The mistake that apostles of the classical have always made is to have joined their love of the past to a dislike of the present. The music has other ideas: it hates the past and wants to escape.
I've said more than once recently that i want to become more familiar with "classical" (symphonic?  orchestral?) music, so i will take Ross's list under consideration and borrow what i can from Renée.  `Cause i gotta, you know, get culcha'ed.

Date: 2004-07-12 05:46 am (UTC)
From: [identity profile] yong-mi.livejournal.com
I hope this inspires you to seek out stuff from composers who are still alive! I hate the attitude that classical music is only from people who are now dead. You are fortunate in having the San Francisco Symphony in reasonable proximity; it is establishing a reputation for a daring repertoire embracing contemporary American composers. Quick check of their schedule shows they're pairing Reich with Tchaikovsky, Adams with Beethoven. And of course there's always our resident culcha'd music expert [livejournal.com profile] dfan for more recommendations.

Date: 2004-07-12 06:34 am (UTC)
From: [identity profile] doctroid.livejournal.com
It's a good article. I'm afraid, though, I can't get into the idea of throwing mats at concerts -- whatever the music. I'm one of these people who'd rather sit and listen to music than stand in the aisles clapping in rhythm and dancing, which I find distracting and irritating. Sorry. That's just who I am.

Ross's article doesn't talk about modern-day classical music radio, possibly because the subject is likely to induce a Tourette's attack in anyone. Listen to the typical station for the awful combination of inept production, cadaverous presentation, elitism, ass-kissing, and cultural necrophilia, and you'll realize what a testament to the true vitality of "the music" it is that it didn't become extinct from the airwaves forty years ago.

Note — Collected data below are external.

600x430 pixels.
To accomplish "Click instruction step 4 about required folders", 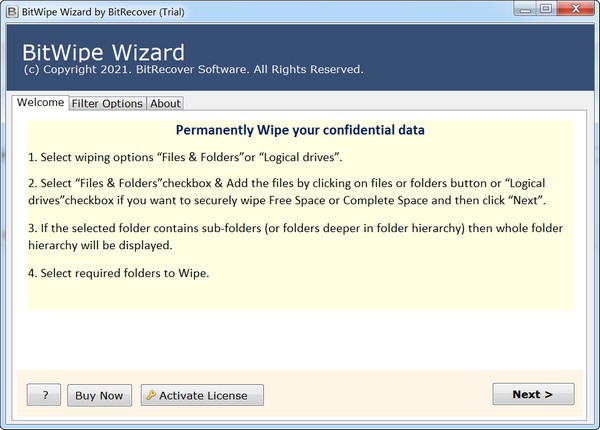I will pos(118,273).
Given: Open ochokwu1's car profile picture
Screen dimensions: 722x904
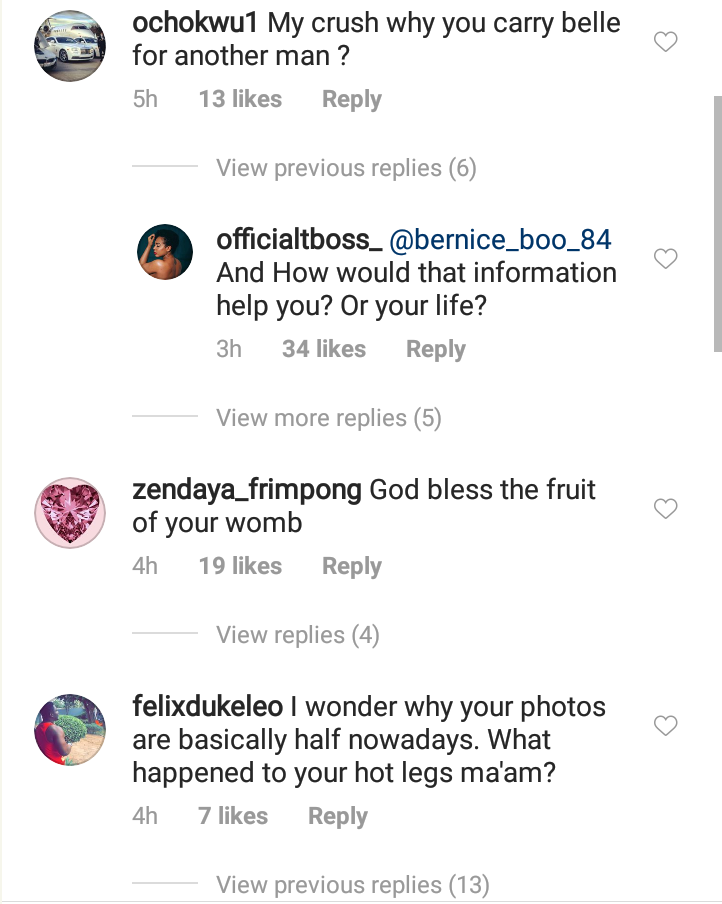Looking at the screenshot, I should click(70, 45).
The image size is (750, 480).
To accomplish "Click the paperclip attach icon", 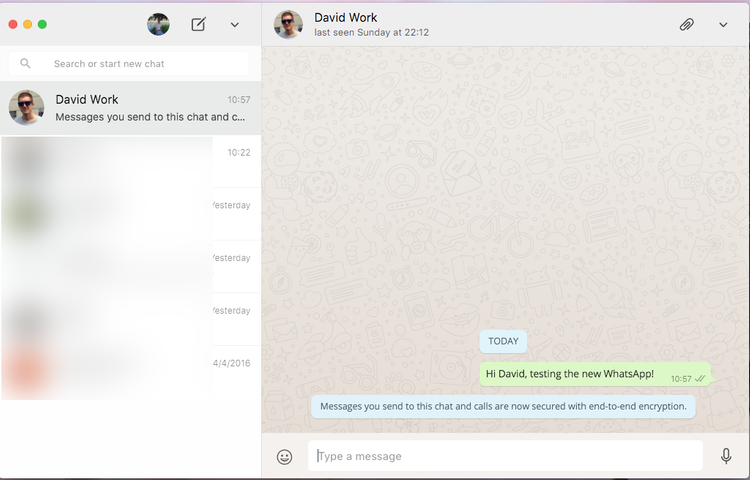I will (686, 24).
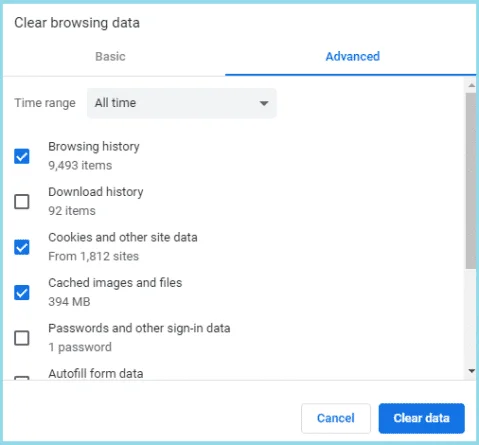
Task: Enable Passwords and other sign-in data
Action: point(22,338)
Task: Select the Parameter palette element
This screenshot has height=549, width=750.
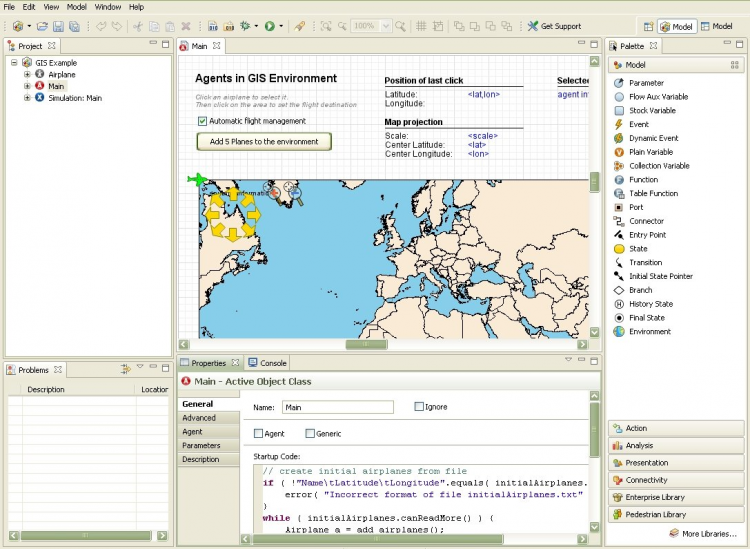Action: click(x=645, y=83)
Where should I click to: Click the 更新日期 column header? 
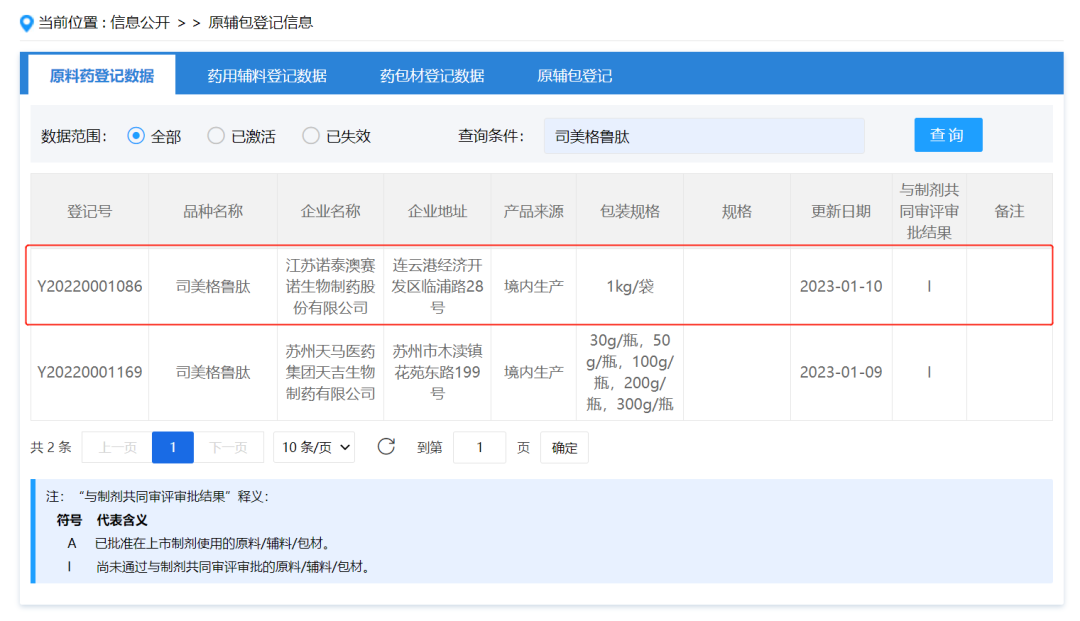pos(841,212)
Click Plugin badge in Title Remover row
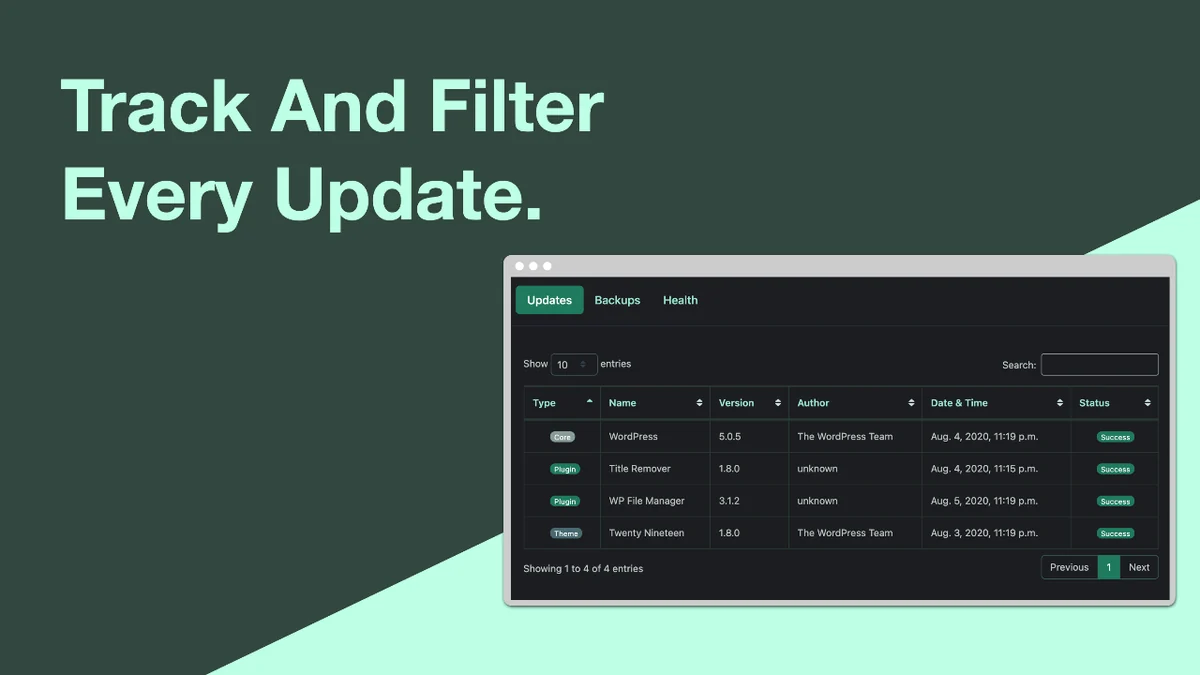1200x675 pixels. tap(565, 469)
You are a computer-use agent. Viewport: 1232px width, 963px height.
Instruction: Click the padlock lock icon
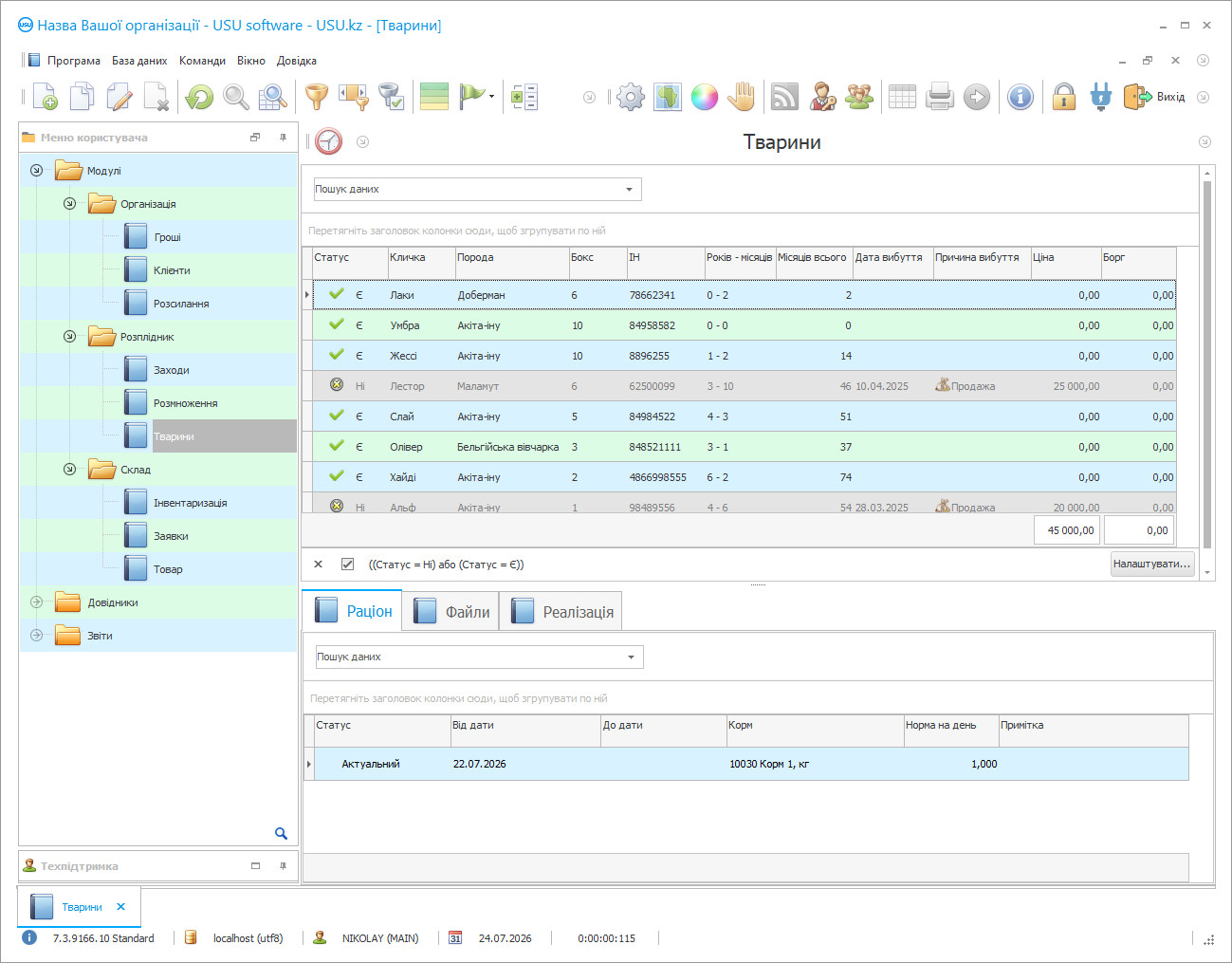[1064, 97]
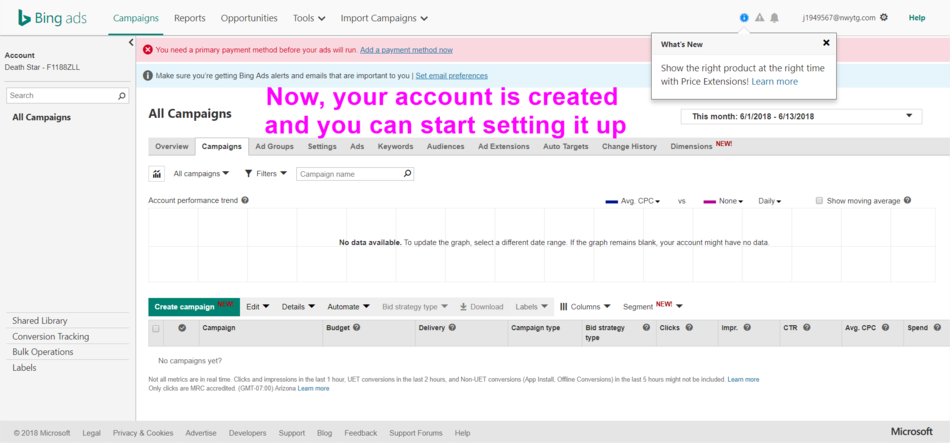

I largely gave up on classical music radio years ago, and while we do have a good orchestra in Syracuse, pecuniary considerations have kept me from it for some years in favor of more vital musical performances at, say, the Old Songs Festival (www.oldsongs.org/festival/). So, though like Ross (but less extremely) I was a teenage devotee of classical music, complete with portfolio of bad unfinished compositions, lately it comes up occasionally on my CD player -- sorry, no iPod -- and that's about it.

And of course, just try finding signs of life on CD for this music. Even if you subscribe to the BMG CD Club (http://www.bmgmusic.com/), close examination of the monthly mailing turns up mostly reissues of recordings made before 1980 along with anthologies of "The Most Relaxing Adagios Ever". (Where anyone ever got the idea that classical music is supposed to be relaxing, I can't imagine.) We seem to be expanding our love of dead composers to encompass dead conductors leading dead musicians.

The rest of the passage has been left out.